▶ _Aim_: Reproduce the material word for word, from its first line through the line containing "coord(398,22)".

# # # # # # #

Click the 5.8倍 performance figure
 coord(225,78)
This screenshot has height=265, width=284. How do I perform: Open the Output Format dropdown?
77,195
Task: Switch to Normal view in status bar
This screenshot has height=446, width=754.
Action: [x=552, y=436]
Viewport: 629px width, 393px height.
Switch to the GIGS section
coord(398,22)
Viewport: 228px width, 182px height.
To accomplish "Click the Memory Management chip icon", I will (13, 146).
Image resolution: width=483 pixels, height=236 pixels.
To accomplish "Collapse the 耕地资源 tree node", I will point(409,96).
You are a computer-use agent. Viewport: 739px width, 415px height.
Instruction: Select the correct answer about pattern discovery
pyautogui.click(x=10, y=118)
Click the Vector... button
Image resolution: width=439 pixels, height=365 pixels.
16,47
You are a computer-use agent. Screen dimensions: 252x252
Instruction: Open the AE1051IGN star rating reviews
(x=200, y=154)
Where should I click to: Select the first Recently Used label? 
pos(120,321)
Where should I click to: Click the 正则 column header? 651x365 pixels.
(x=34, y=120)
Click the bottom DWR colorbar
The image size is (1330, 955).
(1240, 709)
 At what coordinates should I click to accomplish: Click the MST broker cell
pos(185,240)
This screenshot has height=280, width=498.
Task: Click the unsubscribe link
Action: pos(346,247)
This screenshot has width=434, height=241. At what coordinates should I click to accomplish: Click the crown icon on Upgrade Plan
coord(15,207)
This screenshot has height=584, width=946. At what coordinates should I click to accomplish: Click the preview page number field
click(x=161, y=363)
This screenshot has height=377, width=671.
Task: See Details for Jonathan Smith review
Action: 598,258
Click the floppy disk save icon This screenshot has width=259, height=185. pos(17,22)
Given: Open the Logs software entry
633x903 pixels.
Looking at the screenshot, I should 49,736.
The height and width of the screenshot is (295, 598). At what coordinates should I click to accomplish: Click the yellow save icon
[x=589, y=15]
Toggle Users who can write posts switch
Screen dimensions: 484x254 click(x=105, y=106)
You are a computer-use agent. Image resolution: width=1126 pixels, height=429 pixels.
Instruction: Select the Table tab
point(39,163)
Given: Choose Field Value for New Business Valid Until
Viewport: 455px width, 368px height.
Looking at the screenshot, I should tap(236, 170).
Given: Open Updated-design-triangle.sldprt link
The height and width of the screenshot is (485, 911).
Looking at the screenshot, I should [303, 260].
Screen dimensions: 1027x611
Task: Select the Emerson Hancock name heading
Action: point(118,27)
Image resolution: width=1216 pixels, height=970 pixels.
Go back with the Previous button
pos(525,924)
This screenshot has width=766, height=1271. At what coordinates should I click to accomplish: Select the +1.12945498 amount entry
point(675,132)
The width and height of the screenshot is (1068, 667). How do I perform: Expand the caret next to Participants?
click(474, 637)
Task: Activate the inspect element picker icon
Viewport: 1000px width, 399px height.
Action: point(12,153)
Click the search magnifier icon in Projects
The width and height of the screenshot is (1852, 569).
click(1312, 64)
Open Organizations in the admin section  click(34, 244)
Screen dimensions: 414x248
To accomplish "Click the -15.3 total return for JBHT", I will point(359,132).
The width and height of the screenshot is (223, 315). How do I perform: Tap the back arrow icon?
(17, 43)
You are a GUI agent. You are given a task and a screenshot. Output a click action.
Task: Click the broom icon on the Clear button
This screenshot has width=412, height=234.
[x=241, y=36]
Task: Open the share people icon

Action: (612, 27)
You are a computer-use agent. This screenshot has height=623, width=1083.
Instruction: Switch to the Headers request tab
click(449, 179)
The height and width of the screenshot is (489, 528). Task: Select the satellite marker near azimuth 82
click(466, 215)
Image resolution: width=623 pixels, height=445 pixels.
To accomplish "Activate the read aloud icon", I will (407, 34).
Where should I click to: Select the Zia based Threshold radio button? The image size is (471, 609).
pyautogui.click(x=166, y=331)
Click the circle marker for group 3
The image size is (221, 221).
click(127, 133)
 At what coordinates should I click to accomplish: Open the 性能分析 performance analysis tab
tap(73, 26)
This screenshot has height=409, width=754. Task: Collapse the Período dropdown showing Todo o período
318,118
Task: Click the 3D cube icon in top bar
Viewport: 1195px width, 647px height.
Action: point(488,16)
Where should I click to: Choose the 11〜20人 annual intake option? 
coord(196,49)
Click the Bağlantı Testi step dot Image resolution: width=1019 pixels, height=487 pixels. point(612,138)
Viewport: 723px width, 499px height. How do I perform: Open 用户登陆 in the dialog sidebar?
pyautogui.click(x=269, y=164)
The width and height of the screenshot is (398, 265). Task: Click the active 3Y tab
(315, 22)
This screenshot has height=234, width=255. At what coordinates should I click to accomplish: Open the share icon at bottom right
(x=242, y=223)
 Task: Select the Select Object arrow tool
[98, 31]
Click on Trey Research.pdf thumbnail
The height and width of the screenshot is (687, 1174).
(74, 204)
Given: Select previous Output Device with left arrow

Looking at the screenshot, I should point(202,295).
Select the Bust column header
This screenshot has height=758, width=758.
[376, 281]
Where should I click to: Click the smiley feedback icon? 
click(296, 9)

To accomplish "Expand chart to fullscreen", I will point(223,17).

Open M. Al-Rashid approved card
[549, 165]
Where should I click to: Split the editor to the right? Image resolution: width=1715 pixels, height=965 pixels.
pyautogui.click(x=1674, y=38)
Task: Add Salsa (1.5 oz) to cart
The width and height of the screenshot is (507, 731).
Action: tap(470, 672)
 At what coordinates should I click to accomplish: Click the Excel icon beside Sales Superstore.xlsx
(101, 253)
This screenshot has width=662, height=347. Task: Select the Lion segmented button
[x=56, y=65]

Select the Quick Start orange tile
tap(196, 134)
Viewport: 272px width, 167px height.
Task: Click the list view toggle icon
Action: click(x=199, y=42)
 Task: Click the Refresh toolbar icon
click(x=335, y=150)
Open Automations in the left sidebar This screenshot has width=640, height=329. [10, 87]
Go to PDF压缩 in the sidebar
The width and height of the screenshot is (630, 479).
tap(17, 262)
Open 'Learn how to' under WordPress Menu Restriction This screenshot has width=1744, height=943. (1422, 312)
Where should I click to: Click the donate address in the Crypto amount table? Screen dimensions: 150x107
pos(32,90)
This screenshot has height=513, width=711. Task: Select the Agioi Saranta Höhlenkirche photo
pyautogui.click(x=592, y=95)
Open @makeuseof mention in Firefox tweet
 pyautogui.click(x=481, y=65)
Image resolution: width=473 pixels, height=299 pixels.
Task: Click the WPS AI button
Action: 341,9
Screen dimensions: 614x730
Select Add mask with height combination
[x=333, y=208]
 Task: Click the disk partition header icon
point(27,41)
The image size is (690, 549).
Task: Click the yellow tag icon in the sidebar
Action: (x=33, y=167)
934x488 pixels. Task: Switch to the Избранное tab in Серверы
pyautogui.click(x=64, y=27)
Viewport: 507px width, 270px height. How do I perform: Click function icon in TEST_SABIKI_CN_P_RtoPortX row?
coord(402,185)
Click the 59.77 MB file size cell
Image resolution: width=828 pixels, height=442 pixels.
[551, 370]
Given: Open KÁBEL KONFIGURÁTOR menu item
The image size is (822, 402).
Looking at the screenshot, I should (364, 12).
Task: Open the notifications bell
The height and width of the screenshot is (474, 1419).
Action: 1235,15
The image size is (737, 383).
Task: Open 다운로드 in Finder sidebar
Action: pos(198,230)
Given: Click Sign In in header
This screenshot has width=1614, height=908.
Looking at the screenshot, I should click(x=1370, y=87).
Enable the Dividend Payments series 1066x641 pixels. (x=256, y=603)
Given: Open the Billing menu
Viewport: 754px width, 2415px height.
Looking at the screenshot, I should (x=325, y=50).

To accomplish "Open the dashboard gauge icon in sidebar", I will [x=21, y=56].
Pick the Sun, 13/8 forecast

# # # # # # #

▶ _Response to the task_:
Click the 5.8倍 performance figure
 coord(225,78)
This screenshot has height=265, width=284. How do I perform: Open the Output Format dropdown?
77,195
Task: Switch to Normal view in status bar
This screenshot has height=446, width=754.
Action: [x=552, y=436]
Viewport: 629px width, 393px height.
Switch to the GIGS section
coord(398,22)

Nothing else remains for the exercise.